The novel algorithm operates under a linear measurement model where differences between data domains are modeled as interventions in a shared underlying acyclic Structural Causal Model (SCM). When the causal graph and intervention targets are known, the researchers developed an EM-style algorithm based on causally structured score matching. This 'f-modeling' approach improves the quality of learned causal variables by leveraging invariant structure both within individual domains and across them. In experiments on synthetic data, this proposed method demonstrated superior performance, achieving more accurate estimation than other existing techniques for CRL.
The work also contextualizes this EB 'f-modeling' approach against existing 'g-modeling' CRL methods. By formally bridging causal learning with the Empirical Bayes statistical framework, the research provides a new, principled estimation tool. This advancement is significant for fields that rely on extracting robust, interpretable causal factors from complex, multi-source data, such as genomics, computational social science, and any application where data is collected under varying conditions or interventions.
- Uses Empirical Bayes for simultaneous inference on multi-domain data, where domains represent interventions in a shared causal model.
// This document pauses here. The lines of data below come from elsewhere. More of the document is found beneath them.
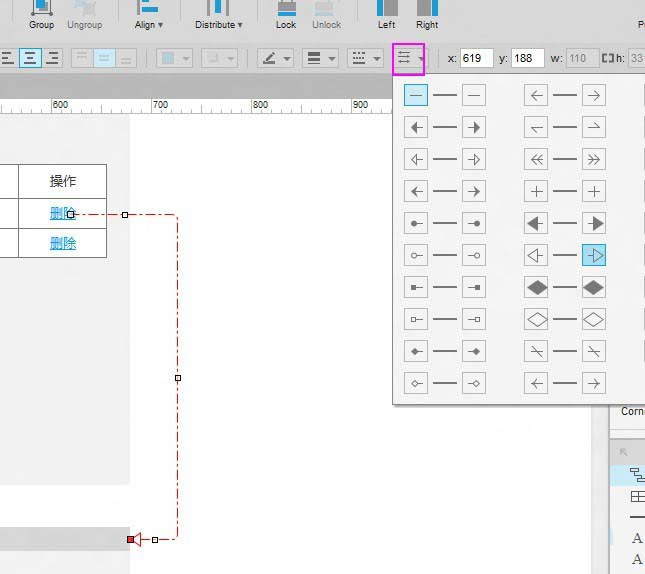Open the Align dropdown
The height and width of the screenshot is (574, 645).
[x=148, y=14]
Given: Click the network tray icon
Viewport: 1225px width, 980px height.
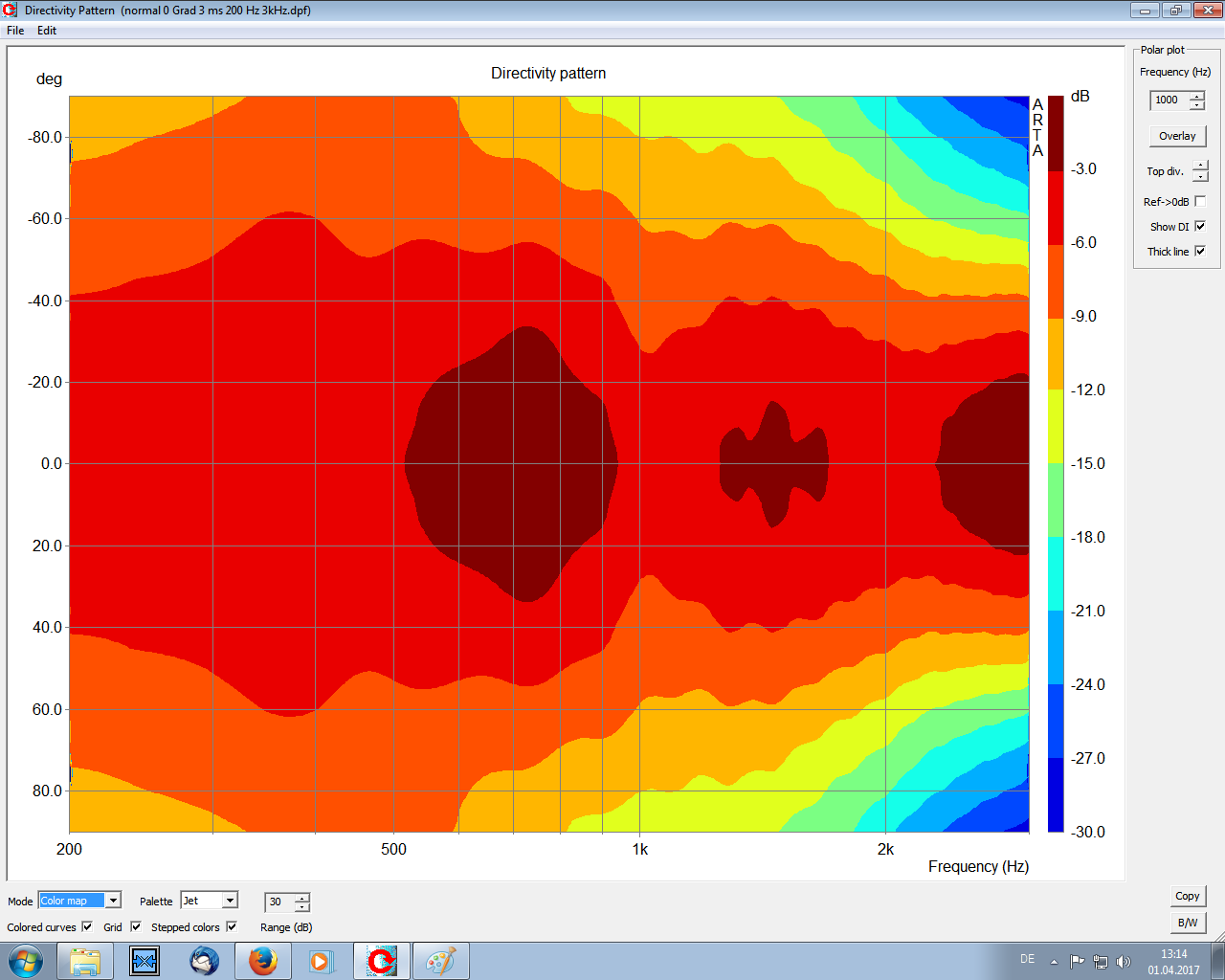Looking at the screenshot, I should tap(1101, 962).
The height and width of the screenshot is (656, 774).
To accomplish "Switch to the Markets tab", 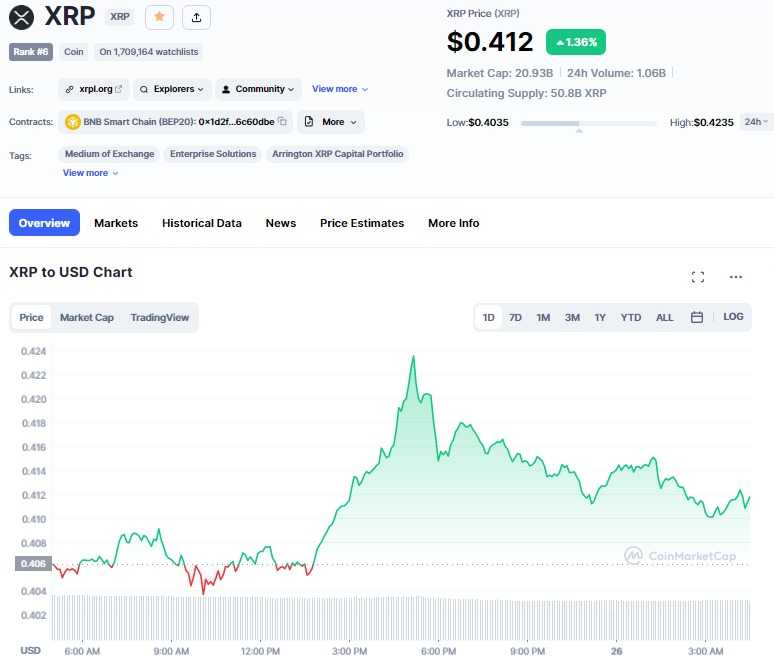I will tap(116, 223).
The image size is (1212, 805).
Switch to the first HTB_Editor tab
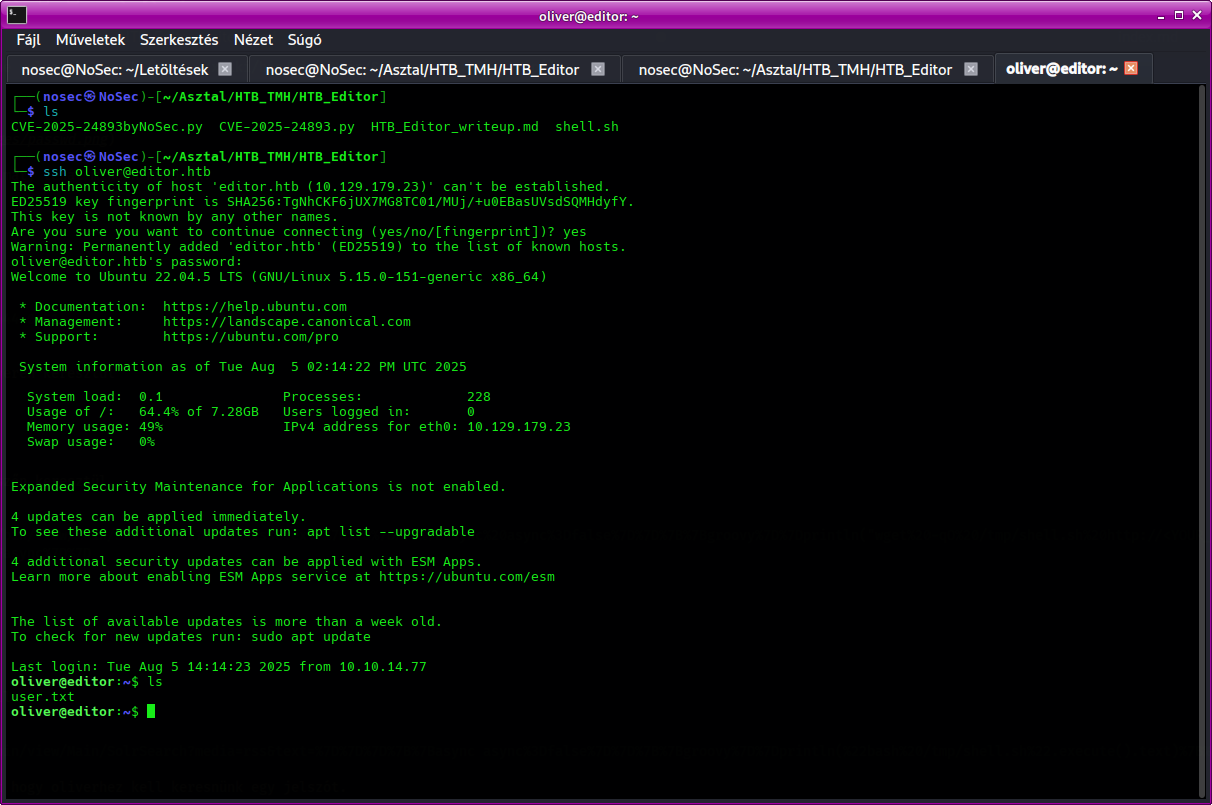click(x=422, y=69)
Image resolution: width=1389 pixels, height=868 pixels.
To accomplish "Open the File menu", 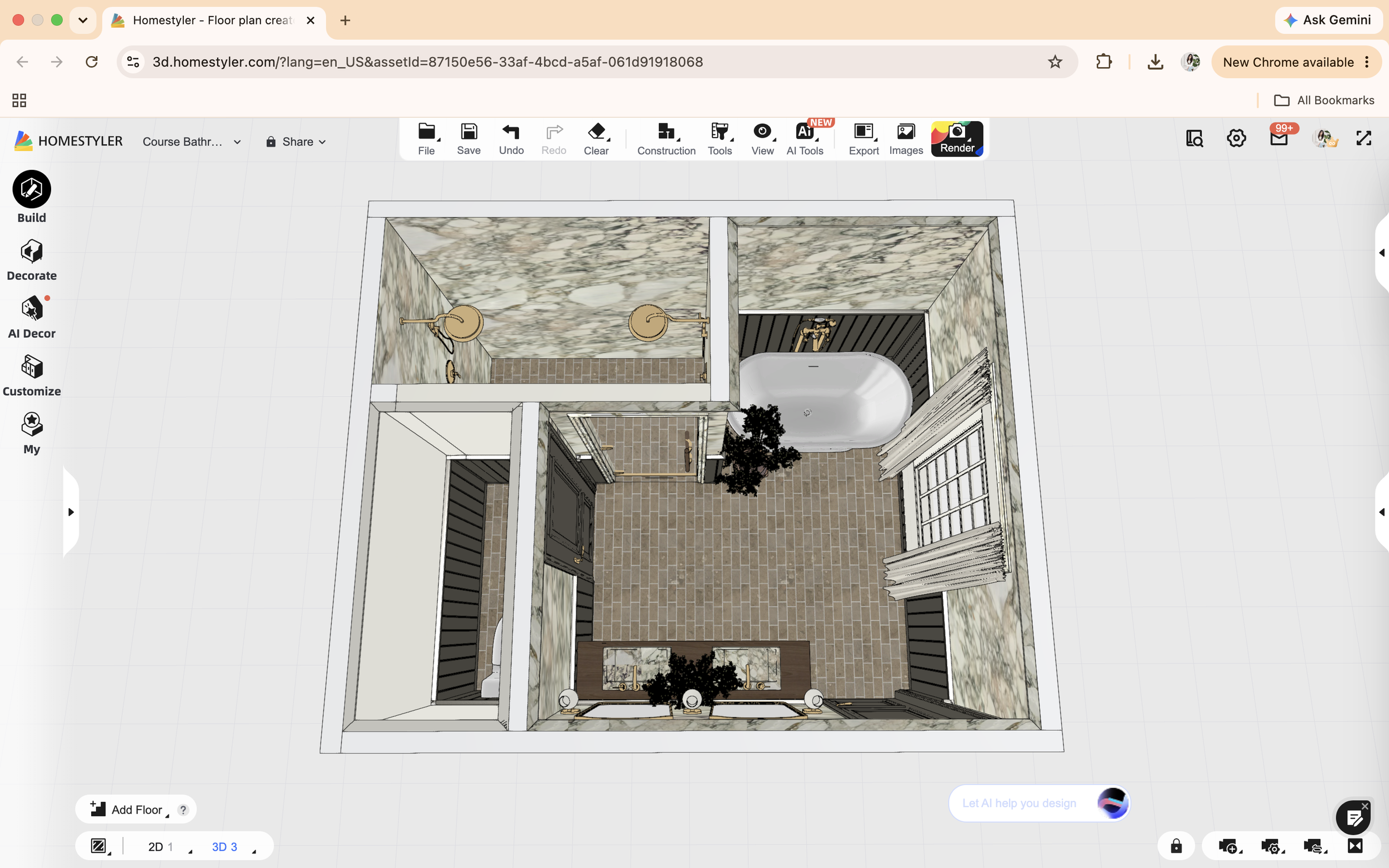I will (x=426, y=139).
- Proposes an EM-style 'f-modeling' algorithm based on causally structured score matching for known graph/intervention targets.
- Outperformed other CRL methods in synthetic experiments, providing more accurate estimation of latent causal variables.
Why It Matters
Provides a robust new method for extracting interpretable causal drivers from messy, real-world data collected across different environments or conditions.